If I was there in the evening, I loved the shawarma with tons of hot sauce, and the Thai-house restaurant with its fiery basil rice and tom yum soup; that mix of fantastic food and weird surroundings was irresistible.
Even buying something as boring as insurance could turn into an amusing interlude; Ghurmalla checked my form, looked up suddenly and said: “What is your star sign? Mine is the same as Tom Cruise.” (!!!) I burst out laughing and we veered off into the most ridiculous and entertaining conversation.
I would follow Latif Bakery street towards Tamimi Safeway, stopping at the wonderful fruit and vegetable shop en route. The shopkeeper had some great things but if the old Pakistani guy was on the till...somehow he did not like me (no abaya!) and jacked the price up to double! It was hilarious; one time I took a red bell pepper and he said 9 Riyals, I said oh never mind, he said OK 6! I walked away and he said 4! Does he wonder now where I have gone? He called me "tomatoes" because I always bought so many.
Walking around was great because you would notice so much; somewhere down there was a weird bus stop with buses coming from other parts of the Middle East; one day a lady got off the bus; she looked maybe Omani and was wrapped in the most beautiful electric blue fabric, wearing silver shoes; she looked incredible against those dusty streets and battered buildings.
One of the many gold shops with a wall of gold! (Photo credit: Jacqueline Driver)
Thursday morning was also a social occasion because the diehard regulars were always there too; each having their own route and focus. Summertime was more of a challenge with the heat but even so, it was do-able if you collapsed all afternoon when you got home! Yes, I’ve done that many times.

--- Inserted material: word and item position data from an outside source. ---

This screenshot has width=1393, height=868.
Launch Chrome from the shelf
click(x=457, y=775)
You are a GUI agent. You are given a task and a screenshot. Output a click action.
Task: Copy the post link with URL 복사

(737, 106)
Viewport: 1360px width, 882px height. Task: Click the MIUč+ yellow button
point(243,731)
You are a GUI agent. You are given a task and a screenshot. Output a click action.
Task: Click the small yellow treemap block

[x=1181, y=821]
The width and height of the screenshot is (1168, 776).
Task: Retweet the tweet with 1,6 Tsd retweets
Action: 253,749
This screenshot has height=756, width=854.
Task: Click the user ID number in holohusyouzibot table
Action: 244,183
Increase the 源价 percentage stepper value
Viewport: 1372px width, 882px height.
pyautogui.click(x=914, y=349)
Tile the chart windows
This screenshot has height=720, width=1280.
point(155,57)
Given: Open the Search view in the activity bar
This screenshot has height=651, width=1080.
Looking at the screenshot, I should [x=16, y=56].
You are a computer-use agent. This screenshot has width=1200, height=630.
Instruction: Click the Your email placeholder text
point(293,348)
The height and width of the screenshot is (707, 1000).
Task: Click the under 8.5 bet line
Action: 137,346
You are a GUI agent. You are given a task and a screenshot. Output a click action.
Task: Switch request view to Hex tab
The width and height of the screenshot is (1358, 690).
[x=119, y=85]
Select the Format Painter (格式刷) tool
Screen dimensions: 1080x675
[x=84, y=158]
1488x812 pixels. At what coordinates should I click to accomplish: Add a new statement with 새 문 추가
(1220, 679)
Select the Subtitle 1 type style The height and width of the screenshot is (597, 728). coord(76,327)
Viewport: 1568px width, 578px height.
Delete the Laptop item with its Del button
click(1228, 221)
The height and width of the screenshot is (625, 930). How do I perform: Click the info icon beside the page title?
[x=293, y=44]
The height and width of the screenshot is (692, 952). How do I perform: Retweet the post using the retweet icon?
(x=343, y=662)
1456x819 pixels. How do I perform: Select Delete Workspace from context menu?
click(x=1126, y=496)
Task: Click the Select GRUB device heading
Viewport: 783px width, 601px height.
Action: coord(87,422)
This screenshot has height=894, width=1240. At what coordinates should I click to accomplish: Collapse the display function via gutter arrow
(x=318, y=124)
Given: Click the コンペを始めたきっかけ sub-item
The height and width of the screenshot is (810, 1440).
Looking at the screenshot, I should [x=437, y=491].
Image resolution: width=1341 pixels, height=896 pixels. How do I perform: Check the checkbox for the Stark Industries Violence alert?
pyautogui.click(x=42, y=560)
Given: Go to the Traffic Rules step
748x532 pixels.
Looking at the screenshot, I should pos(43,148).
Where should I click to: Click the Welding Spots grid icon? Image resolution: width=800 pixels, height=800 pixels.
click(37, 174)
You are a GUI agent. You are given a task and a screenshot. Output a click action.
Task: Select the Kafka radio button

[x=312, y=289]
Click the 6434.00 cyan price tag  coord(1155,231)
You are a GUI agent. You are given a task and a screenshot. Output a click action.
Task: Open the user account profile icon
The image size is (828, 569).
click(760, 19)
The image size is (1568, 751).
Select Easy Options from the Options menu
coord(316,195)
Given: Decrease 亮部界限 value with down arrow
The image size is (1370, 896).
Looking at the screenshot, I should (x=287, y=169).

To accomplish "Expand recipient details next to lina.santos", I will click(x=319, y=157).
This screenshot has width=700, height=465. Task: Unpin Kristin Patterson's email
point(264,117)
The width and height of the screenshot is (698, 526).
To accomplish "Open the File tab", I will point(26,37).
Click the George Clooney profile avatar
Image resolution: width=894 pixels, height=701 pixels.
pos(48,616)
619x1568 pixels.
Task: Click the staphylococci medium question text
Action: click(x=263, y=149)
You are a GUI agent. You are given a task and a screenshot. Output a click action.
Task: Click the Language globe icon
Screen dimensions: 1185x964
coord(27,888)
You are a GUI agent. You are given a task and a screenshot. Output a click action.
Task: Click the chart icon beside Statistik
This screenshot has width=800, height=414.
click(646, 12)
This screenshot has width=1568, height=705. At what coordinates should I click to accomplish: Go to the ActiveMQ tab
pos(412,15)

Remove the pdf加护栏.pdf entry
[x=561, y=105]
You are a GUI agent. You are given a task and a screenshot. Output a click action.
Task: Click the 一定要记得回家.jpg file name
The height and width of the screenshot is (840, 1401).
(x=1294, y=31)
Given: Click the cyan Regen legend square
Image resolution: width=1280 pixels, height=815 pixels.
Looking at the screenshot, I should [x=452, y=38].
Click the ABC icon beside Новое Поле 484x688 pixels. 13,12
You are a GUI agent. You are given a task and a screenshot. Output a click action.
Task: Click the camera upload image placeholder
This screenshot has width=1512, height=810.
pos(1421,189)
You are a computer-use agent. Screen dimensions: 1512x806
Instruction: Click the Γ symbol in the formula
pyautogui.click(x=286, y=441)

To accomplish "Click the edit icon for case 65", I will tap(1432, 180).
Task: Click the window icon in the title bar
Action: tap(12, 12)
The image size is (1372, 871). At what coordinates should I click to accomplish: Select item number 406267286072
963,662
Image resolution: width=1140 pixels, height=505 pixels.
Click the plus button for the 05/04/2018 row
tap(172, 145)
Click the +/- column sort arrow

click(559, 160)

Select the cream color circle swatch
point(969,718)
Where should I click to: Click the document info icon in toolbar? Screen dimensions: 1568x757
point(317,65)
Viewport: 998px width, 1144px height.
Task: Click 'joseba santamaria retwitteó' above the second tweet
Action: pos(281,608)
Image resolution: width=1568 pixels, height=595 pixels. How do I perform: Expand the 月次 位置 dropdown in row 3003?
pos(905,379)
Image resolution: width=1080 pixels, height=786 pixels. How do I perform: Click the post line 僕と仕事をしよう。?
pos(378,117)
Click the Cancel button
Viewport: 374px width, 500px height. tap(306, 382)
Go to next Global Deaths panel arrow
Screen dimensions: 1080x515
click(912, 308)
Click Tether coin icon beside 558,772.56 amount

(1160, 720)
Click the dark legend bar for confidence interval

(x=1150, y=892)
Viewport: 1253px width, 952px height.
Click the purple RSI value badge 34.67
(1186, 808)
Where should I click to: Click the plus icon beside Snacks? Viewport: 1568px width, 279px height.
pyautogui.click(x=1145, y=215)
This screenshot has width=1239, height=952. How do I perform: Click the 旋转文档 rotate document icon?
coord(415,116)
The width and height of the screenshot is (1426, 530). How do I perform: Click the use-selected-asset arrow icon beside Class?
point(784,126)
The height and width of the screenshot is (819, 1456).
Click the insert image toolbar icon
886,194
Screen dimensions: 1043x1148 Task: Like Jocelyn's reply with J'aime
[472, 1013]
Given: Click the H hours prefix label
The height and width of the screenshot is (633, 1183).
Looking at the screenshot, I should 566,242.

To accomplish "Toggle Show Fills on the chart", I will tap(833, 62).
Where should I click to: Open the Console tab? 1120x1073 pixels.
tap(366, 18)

Onto Safeway and their wonderful spice bins; brilliant colors like the purple sumac and bright red chili, different zaatars from all over the Mid East, giant Indian cashews, huge dried fruit and nut collections and fantastic Lebanese and Syrian olives; all I can say is wow, there is nothing like that here. On my way out I would buy the spinach pie from their bakery and the baker was Syrian, so would put pomegranate seeds and walnuts in it too; delicious. There used to be an Iraqi Food store but they changed their name during the Gulf War to Pinar and sold great olives and all types of weird cheeses floating in water. Jameel, the household shop, sucked you into buying an array of woks and cooking dishes that maybe you did not even need.
There were so many delights; Oh, I forgot to mention the Yemeni souk that sold the dizzying array of Haj towels and ghutrahs, and the great ‘antique’ shops where they would always remember you even if you had not been in there for 10 years! When I arrived I had a gold name necklace made; about 20 years later I was walking down King Khaled street and a voice said, “Hello, Jacqueline”!!! He remembered me and yet I had not been back to his shop all that time, that is how special a place it is; sigh, sigh! Khobar is a delight and yes, perhaps I left a piece of my heart there as well!